I pulled up alongside the Garda, pressed the button and tried to look as nonchalant as possible as the window slid down, even though my heart felt like George W Bush's brain cell, rattling furiously in an empty space.

He looked about 12. He smiled, bid me good evening and pointed his torch in at the passenger seat, which was lain flat with a surfboard on top of it.

"Tell me this," said he. "Did you ever try and stand up on the surfboard after 14 pints of stout?"

Honest. On my dead childhood pet's grave. That's what he said. I nearly wet myself. "No, garda, no I haven't," I said, barely able to suppress my giggles.

He asked for my driving licence. As I rummaged for the shameful, scrunched-up provisional licence I kept stashed about my person, he flicked the torch over at the various bits of paper stuck to my windscreen that prove I'm a grand law-abiding citizen.

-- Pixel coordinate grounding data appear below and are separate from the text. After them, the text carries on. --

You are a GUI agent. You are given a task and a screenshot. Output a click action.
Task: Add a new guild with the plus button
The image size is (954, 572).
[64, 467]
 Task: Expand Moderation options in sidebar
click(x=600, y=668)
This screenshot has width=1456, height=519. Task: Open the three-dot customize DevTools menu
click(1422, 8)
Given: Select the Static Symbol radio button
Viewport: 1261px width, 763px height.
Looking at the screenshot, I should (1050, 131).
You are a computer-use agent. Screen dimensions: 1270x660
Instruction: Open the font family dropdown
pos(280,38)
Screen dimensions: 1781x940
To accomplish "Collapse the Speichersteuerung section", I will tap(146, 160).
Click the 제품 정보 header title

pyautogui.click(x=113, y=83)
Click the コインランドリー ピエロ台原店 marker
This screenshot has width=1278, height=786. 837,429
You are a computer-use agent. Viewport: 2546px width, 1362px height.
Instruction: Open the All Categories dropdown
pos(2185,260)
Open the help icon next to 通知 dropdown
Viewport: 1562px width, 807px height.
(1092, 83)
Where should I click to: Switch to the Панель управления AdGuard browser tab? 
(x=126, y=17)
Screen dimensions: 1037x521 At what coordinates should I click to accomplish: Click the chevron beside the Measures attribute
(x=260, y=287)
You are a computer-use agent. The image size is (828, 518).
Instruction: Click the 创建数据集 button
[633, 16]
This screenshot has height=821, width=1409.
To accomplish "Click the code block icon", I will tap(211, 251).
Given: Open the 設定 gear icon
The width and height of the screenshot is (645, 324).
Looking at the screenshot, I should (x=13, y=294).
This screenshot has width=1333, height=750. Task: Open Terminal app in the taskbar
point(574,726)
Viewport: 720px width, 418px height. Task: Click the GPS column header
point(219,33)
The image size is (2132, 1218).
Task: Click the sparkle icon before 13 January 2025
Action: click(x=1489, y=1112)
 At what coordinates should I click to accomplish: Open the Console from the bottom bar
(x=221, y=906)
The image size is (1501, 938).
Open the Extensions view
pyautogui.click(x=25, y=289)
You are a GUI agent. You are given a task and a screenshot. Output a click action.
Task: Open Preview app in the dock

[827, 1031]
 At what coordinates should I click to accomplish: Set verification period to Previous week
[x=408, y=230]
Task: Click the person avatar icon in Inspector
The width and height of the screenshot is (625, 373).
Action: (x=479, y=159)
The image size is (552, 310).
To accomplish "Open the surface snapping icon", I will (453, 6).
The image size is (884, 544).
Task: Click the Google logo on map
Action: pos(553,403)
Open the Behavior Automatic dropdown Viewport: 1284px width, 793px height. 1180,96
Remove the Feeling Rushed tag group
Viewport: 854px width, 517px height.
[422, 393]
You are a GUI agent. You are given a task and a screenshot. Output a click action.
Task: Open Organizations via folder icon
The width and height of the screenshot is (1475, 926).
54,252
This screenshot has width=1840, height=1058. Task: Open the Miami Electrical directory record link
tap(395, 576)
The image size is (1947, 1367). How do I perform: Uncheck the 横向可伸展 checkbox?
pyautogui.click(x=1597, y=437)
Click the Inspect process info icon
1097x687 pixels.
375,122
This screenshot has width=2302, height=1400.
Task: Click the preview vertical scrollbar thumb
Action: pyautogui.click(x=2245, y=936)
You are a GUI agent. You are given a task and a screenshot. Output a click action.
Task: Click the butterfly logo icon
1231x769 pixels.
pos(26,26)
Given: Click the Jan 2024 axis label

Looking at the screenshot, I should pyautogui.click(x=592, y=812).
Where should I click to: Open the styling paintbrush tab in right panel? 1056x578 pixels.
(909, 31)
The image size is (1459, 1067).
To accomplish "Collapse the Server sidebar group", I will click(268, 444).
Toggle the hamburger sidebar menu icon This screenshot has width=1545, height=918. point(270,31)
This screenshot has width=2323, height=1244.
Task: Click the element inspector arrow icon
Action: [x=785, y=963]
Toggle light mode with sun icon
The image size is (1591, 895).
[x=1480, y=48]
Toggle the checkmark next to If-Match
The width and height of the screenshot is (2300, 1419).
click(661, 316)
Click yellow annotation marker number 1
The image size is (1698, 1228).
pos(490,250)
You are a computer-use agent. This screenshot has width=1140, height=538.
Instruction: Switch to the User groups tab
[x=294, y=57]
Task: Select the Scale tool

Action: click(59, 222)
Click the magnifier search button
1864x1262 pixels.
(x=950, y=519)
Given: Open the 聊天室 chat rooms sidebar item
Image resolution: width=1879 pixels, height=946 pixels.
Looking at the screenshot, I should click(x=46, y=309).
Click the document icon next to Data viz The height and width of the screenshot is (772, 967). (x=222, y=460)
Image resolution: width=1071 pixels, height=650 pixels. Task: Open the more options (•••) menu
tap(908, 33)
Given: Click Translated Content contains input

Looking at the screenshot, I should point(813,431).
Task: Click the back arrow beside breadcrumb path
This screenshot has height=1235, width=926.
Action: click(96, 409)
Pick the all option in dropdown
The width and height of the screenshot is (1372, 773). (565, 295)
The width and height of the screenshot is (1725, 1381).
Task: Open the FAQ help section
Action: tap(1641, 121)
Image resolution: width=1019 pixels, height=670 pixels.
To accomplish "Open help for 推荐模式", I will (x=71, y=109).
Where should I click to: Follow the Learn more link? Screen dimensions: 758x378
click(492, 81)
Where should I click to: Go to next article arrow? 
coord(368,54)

He looked at my licence. "Well, I see by your L-plates that your intentions are good. You should technically have someone with you . . . (which, bizarrely, isn't true in Ireland when on your second provisional, but I wasn't going to get into a debate on the subject) . . . but the auld surfboard will have to do for now, eh?"

He gave me a conspiratorial wink and bid me on my way. And, although I'd done nothing wrong and had a good chuckle at this kindly young man's expense, I still felt as if I'd just gotten away with some heinous crime that I didn't even know existed.

And now, do you know what? Now I feel guilty for slagging him off, nice chap that he was. Sheesh, there's no winning, is there? Bloody Catholicism, it's a bugger.